Cette carte de la Warner a été délivrée à Luis Buñuel en 1944, à l'occasion de son troisième séjour à Hollywood (Burbank) qui durera près d'un an et demi et qui sera certainement le plus intense. Il était initialement prévu que Buñuel produise et réalise des versions espagnoles des grands succès de la Warner. Dans un télégramme du 21 juin 1944 à Max Aub, il annonce même : « M. Warner m'a donné la permission de faire des films en anglais ». Mais tous les projets sont abandonnés au fur et à mesure et il ne reste que des collaborations anonymes à plusieurs projets dont la plus célèbre fut celle au film The Beast with five fingers, particulièrement la scène de la main dans la bibliothèque que Buñuel affirme avoir écrite sans en avoir eu le crédit (Buñuel, Mon dernier soupir, Laffont, 1982). Cinéaste mais avant tout émigré, il est finalement employé à divers postes qui consistent principalement à remanier les productions anglophones de la Warner destinées aux marchés espagnol et sud-américain.

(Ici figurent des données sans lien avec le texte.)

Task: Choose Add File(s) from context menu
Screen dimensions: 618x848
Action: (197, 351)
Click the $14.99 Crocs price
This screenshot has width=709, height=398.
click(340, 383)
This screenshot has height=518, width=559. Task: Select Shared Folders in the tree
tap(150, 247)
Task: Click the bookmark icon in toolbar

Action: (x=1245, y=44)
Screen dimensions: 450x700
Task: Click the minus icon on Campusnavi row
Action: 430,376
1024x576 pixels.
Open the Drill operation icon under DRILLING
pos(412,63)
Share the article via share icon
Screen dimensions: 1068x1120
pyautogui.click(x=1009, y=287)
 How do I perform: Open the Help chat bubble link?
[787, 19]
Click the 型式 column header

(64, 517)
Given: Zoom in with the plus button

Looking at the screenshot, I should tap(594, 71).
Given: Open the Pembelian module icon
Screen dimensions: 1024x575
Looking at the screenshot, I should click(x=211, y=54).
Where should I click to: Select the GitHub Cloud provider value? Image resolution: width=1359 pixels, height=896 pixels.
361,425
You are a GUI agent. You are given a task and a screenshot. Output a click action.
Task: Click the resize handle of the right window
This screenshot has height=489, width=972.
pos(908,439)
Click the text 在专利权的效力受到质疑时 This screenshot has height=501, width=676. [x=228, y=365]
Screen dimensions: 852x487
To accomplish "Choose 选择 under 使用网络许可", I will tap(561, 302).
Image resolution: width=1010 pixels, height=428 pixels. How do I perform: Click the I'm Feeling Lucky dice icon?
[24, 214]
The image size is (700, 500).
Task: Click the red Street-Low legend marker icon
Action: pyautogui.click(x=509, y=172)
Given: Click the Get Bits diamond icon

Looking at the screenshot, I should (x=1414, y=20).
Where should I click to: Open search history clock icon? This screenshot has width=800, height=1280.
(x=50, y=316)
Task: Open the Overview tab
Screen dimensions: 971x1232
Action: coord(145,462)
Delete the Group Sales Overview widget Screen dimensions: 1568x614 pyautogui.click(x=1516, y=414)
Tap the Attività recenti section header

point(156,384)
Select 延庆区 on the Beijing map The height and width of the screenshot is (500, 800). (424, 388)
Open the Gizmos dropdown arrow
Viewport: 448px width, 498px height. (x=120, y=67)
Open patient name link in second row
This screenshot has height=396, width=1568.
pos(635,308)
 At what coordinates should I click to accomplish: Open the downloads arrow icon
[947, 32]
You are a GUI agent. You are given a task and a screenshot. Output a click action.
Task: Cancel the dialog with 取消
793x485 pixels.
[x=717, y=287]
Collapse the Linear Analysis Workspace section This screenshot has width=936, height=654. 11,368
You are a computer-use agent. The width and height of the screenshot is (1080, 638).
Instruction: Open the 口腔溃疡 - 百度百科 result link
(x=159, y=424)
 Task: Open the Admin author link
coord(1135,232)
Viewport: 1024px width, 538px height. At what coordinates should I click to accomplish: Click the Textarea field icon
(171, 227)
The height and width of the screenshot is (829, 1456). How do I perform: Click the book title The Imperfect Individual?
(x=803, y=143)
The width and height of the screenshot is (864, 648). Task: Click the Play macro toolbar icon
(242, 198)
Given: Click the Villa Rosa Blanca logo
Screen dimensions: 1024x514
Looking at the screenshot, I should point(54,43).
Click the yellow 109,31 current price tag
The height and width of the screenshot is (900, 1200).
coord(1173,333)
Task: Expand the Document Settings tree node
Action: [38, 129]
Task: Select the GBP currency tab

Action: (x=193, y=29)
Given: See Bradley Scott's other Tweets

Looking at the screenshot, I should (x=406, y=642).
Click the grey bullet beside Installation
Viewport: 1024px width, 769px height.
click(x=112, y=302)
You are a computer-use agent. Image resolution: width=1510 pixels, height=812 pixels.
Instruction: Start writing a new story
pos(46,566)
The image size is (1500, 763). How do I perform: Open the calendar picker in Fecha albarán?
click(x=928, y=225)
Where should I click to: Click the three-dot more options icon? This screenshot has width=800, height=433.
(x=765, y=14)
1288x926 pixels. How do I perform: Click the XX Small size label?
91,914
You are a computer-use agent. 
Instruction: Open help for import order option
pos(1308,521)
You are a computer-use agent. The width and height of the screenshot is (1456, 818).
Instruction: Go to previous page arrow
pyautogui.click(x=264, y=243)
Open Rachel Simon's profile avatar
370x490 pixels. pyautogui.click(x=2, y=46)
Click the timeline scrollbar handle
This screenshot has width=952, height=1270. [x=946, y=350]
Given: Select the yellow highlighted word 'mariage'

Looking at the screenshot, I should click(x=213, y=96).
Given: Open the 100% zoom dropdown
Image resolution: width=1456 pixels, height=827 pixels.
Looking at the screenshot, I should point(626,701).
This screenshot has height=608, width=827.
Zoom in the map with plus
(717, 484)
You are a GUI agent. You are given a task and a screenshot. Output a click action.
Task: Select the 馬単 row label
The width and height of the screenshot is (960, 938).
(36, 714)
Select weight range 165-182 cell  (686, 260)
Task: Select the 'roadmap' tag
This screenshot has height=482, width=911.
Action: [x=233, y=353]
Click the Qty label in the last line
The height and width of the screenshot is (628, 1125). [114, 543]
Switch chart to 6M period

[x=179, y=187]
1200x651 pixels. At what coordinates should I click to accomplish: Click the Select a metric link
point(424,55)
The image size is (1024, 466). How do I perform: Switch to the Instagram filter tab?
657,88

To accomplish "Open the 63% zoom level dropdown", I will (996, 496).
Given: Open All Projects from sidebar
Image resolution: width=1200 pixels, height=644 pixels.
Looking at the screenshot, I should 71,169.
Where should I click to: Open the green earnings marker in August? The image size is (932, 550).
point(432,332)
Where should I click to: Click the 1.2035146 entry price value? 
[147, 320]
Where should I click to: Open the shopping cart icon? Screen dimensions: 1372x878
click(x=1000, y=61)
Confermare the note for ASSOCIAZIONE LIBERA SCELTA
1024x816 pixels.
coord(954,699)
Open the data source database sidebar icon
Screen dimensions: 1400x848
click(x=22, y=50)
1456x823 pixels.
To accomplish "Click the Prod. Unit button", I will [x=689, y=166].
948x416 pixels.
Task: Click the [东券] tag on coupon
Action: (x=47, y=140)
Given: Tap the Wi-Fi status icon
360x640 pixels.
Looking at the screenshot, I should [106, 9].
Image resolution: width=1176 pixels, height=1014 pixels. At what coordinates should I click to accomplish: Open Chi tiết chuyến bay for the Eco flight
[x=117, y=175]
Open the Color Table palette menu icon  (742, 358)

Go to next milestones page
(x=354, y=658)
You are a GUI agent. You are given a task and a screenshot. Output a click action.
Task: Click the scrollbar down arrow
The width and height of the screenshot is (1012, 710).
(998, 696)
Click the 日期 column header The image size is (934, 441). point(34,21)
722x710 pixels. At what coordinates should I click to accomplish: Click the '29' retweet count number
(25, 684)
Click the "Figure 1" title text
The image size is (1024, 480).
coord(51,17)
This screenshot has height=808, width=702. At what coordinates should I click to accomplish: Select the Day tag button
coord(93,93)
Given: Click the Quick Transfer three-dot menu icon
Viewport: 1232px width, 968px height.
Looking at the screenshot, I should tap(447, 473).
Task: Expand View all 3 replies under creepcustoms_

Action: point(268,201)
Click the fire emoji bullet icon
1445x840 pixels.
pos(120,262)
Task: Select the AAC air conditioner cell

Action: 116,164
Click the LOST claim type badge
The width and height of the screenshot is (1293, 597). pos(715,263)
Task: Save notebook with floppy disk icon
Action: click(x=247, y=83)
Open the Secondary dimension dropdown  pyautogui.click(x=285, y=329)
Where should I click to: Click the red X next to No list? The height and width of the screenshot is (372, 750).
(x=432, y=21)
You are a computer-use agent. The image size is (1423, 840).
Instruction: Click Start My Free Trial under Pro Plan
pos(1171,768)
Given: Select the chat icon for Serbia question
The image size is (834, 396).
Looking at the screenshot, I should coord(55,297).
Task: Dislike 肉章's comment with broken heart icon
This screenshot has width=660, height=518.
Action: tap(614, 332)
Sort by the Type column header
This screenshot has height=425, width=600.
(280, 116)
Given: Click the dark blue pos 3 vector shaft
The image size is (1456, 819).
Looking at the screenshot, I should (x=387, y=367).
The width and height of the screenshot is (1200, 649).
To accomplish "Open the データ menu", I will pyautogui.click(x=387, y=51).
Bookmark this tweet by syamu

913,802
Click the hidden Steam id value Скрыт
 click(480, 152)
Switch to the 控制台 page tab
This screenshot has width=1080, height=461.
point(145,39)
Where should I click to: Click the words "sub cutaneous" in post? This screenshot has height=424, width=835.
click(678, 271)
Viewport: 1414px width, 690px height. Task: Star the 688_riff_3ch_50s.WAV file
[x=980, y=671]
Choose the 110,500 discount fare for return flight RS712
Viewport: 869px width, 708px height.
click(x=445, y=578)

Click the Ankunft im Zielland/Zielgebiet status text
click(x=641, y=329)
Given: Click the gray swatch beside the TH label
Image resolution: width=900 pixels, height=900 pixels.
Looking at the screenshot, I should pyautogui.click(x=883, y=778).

Frustré par ce manque de liberté artistique, il a toutes les peines du monde à s'adapter au système normé de la grande maison de productions cinématographiques. Buñuel gardera alors un goût amer de cette expérience qui fera naître chez lui une relation contradictoire d'amour et de haine avec les Etats-Unis.
Le 17 novembre 1945 la Warner met fin à son contrat, les doublages en langue espagnole et portugaise ayant été exportés en Amérique latine pour des raisons de coût et de relations politiques entre les Etats-Unis et l'Amérique hispanophone et lusophone. Buñuel passe encore quelques mois à Los Angeles avant de partir s'installer au Mexique. L'expérience américaine de Buñuel est finalement contrastée : bien qu'elle lui ait procuré une certaine aisance financière, elle ne lui a pas permis d'atteindre ses ambitions cinématographiques. Le cinéaste y parviendra finalement : il reprendra au Mexique son activité de réalisateur et obtiendra le prix de la mise en scène du Festival de Cannes en 1951 pour son drame social Los Olvidados.
On joint le stylo en plaqué or Cartier modèle Vendôme de Buñuel, accessoire fétiche du réalisateur tout au long de sa carrière.